(Screenshot grounding data)

....

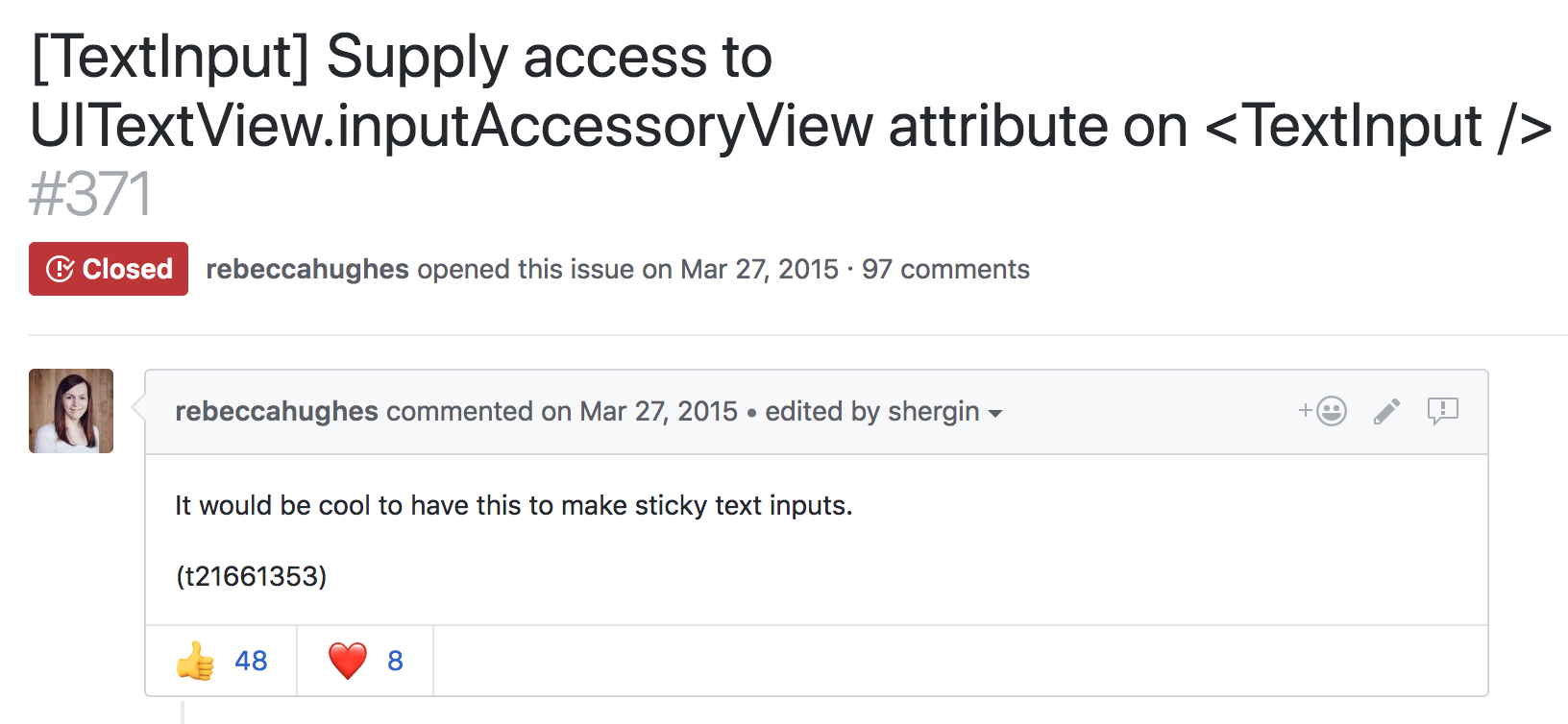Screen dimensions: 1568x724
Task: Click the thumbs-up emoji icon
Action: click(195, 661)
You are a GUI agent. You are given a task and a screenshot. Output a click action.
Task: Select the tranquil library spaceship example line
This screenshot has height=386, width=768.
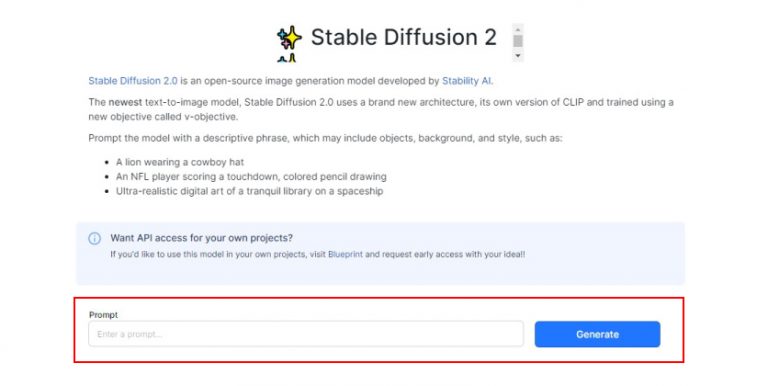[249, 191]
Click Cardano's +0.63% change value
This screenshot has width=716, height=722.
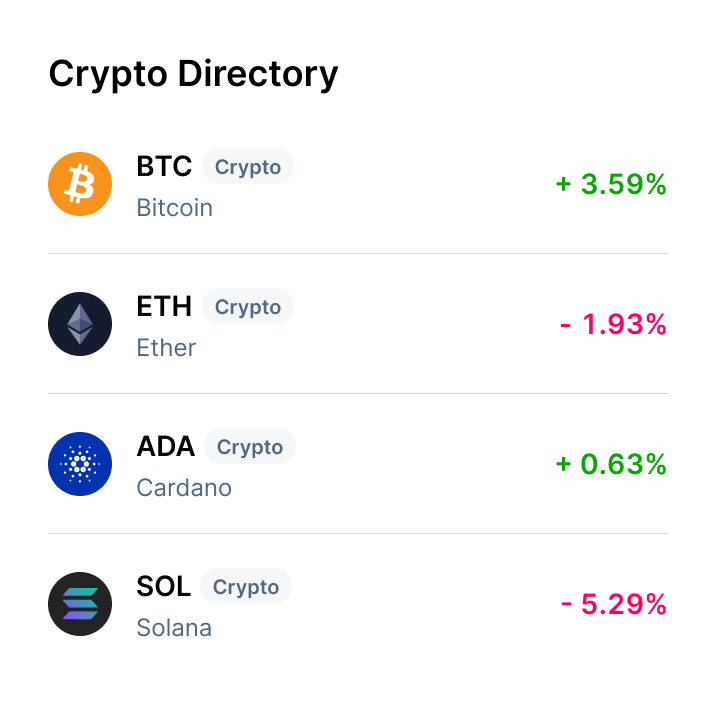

....

### Problem requirements
The result is an exact copy of the lines from the one holding "You are a GUI" through the final line of the data above, both ends included, minus the pictures.

### Response
You are a GUI agent. You are given a task and a screenshot. Output a click action.
Task: Select the tranquil library spaceship example line
This screenshot has height=386, width=768.
[249, 191]
Click Cardano's +0.63% change value
This screenshot has width=716, height=722.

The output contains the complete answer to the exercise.